El día que Nietzche lloró

0
15

Un hipotético encuentro entre Nietzsche y Freud lleva a ambos por recorridos inesperados y sinuosos. Se repone en enero.Amamos al deseo más que a la persona deseada” es la premisa que envuelve la pieza teatral de Irvin Yalom. Y bajo esta idea que nos conduce al psicoanálisis, El día que Nietzsche llorò representa un encuentro hipotético entre dos paradigmas del pensamiento moderno: Nietzsche y Freud.

Un encuentro mediado por la presencia de un médico psiquiatra que recurre al psicoanálisis como método para aliviar los síntomas del filósofo.

En un ambiente de época, el paciente y su psicólogo deciden invertir su relación ya que es Nietzsche quien abandona su padecer a partir de la adopción del discurso del saber. Es así como la inversión de roles lleva a ambos por recorridos inesperados y sinuosos de la mente donde pensamientos recurrentes martillan a estos personajes cada vez más agobiados.

Y el agobio se hace presencia gracias a la figura de lo femenino que le aporta a la obra instantes con ritmos pausados frente a los tantos encuentros de tensión entre psicólogo y paciente.

La mujer como objeto de deseo: recuerdo, pensamiento que susurra a la mente de Nietzsche, esposa… En sus tantos espacios y tiempos la mujer parece estar ahí unicamente para significar.
Con una escenografía austera, la puesta en escena de Lia Jelín conjuga temporalidades diversas a través del uso del arte multimedia y de un vestuario propio de los inicios del siglo XX.

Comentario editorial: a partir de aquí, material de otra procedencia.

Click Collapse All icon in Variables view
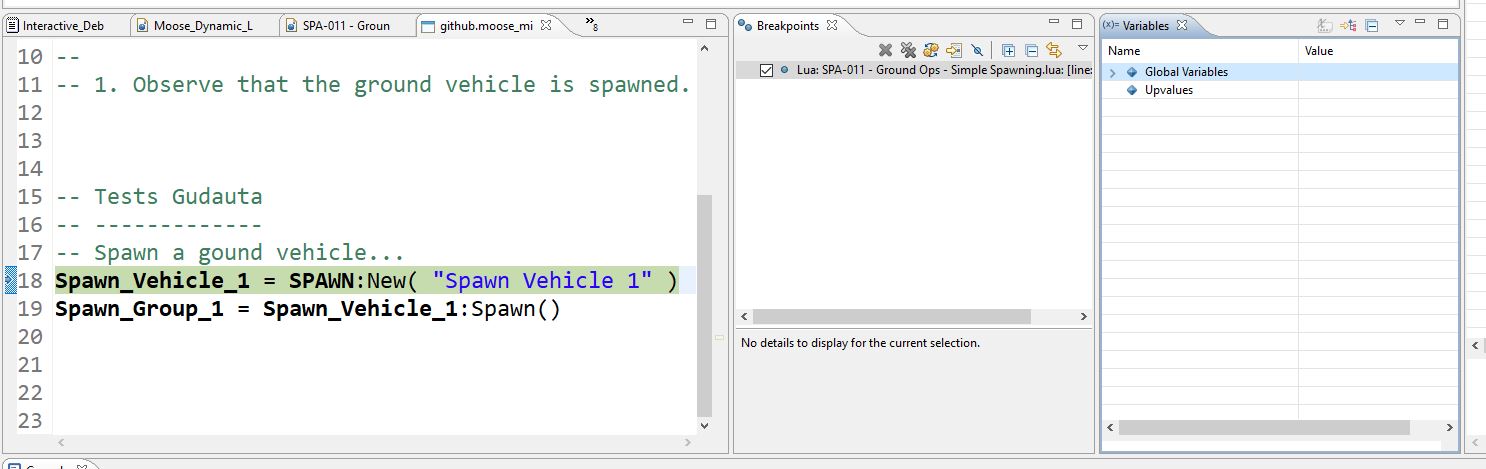Image resolution: width=1486 pixels, height=469 pixels. point(1372,26)

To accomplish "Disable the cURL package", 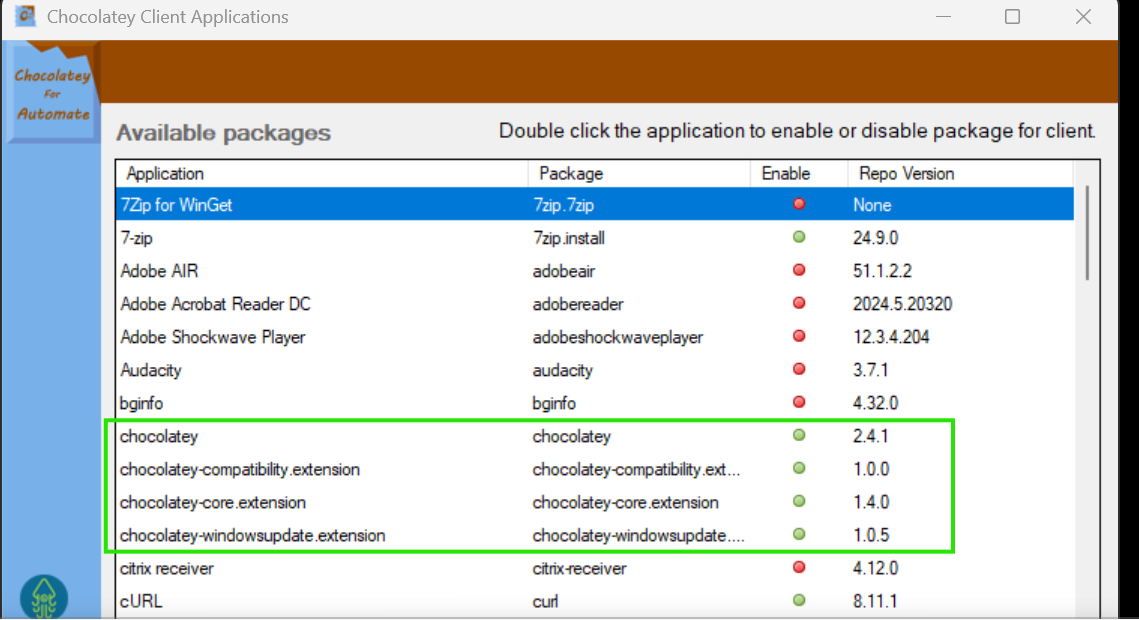I will 798,600.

El día que Nietzsche lloró atrapa por su solidez narrativa y las actuaciones que dan cuerpo a cada uno de los parlamentos que giran siempre en torno a una tesis compleja. Y el público cada vez más atrapado en el debate personal de los personajes principales quedará perplejo en un círculo de ideas que también comienzan a martillar a todos.